TV Series - Aug 29, 2022
It is widely known among modern Whovians that Russell T. Davies played a pivotal role in bringing back "Doctor Who" after a 16-year hiatus in 2005. Taking the role of the ninth incarnation of the Time Lord, Christopher Eccleston led the BBC sci-fi series back to television.
"Doctor Who" had been reinvented for an entirely new audience, and it was an incredible moment for fans who had been denied new episodes for years. Its essence remained, but the lore had been revamped, and part of the show's sci-fi elements was now used to assess human nature.
The remake of "Doctor Who" for a global audience - not just a British audience - was met with riotous applause from showrunner Russell T. Davies and executive producer Julie Gardner. As a result, the show became very popular History was made.
There was always a formula for success with "Doctor Who": an eccentric father figure in the lead, aliens from another world, and an exploration of time travel. A 26-year run was originally planned for the show. Having its cancellation in 1989 resulted in such a landmark in British popular culture that it was revived in 2005 was no small feat. The show's creator had "massive doubts" about working on it at the time, so, understandably, Russell T. Davies had doubts.
Russell T. Davies had 'very strong doubts'
"Doctor Who's" writing roster was once described as one of the most challenging jobs in television by Russell T. Davies. 'Time Lord' is a fictional show starring a hyper-intelligent alien led by a fictional Time Lord who has been running for decades and has been reinventing itself almost since the first episode was broadcast.
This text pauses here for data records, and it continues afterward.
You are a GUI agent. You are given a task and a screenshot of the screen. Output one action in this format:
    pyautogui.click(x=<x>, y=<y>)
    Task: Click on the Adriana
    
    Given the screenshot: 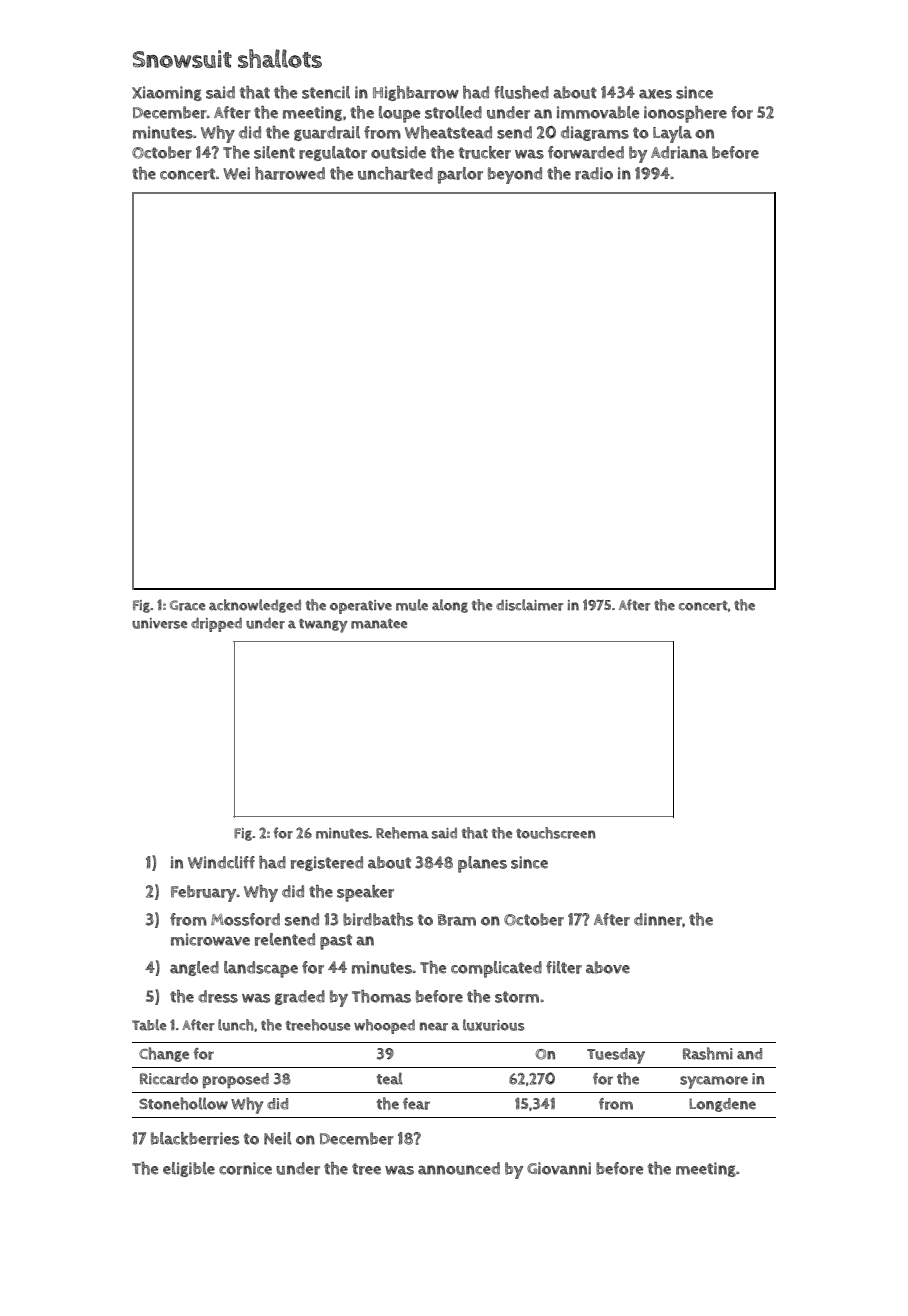 What is the action you would take?
    pyautogui.click(x=679, y=152)
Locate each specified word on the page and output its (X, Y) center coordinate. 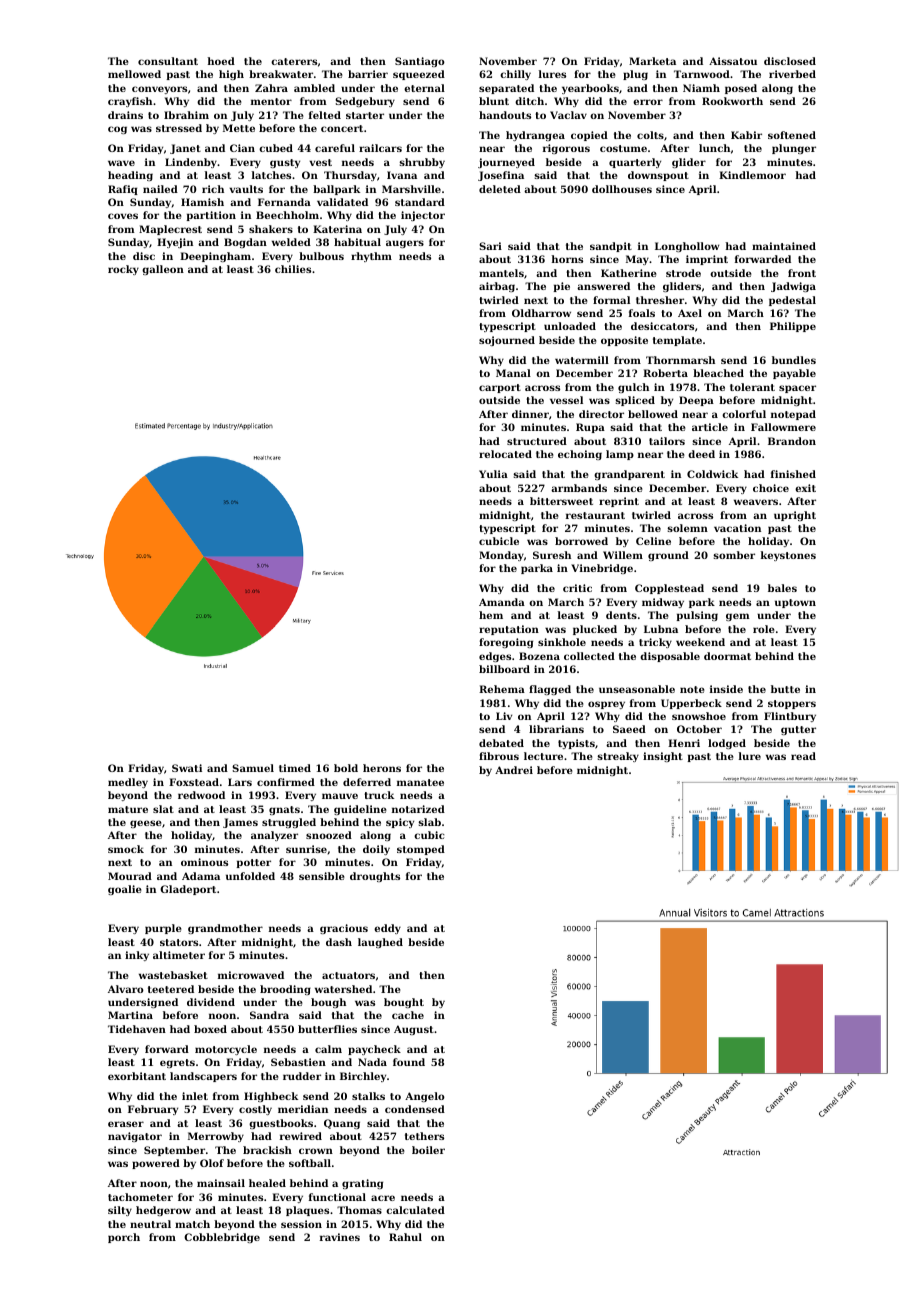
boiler (428, 1150)
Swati (187, 768)
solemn (687, 528)
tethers (424, 1136)
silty (120, 1211)
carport (500, 388)
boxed (210, 1029)
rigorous (566, 149)
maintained (784, 246)
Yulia (493, 474)
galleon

There is no doubt that Davies had a big hand in the creation of Doctor Who as we know it today, but he had his share of doubts about taking on the role of showrunner as well.
It was a difficult decision because there were far too many variables: he had a stellar, successful career as a freelance screenwriter and television producer, and the unsuccessful "Doctor Who" 1996 film didn't do much to bring the show back into the spotlight. Aside from that, Davies was also concerned about the fact that he would be unable to exercise creative control over the BBC's programming. If he were to join the company, he would be embarking on irreversible changes that would affect his independent career forever.
The BBC's rules and restrictions were also a concern to Davies since he'd heard whispers of them. In the wake of Julie Gardner's announcement that she would be working on the revival of "Doctor Who," all of his worries began to fade away. Davies described his decision to take the job in an interview with Steven Moffat published in Doctor Who Magazine in June 2020. Julie Gardner was responsible for it all.
'It's a career in reverse'
Russell T. Davies has long been a devoted fan of "Doctor Who," he just needed the right partner to revive the show. The screenwriter continued by saying that the switch from the independent sector to the BBC felt like a career reversal, but he knew the moment Julie Gardner stepped into the role he would be the showrunner.
Since 2005, Russell T. Davies and Julie Gardner have brought back "Doctor Who". The series has become a cultural phenomenon and dominated the conversation in pop culture. Davies stepped down from the show's helm in 2009 but will come back as showrunner in 2023 to commemorate the show's 60th anniversary.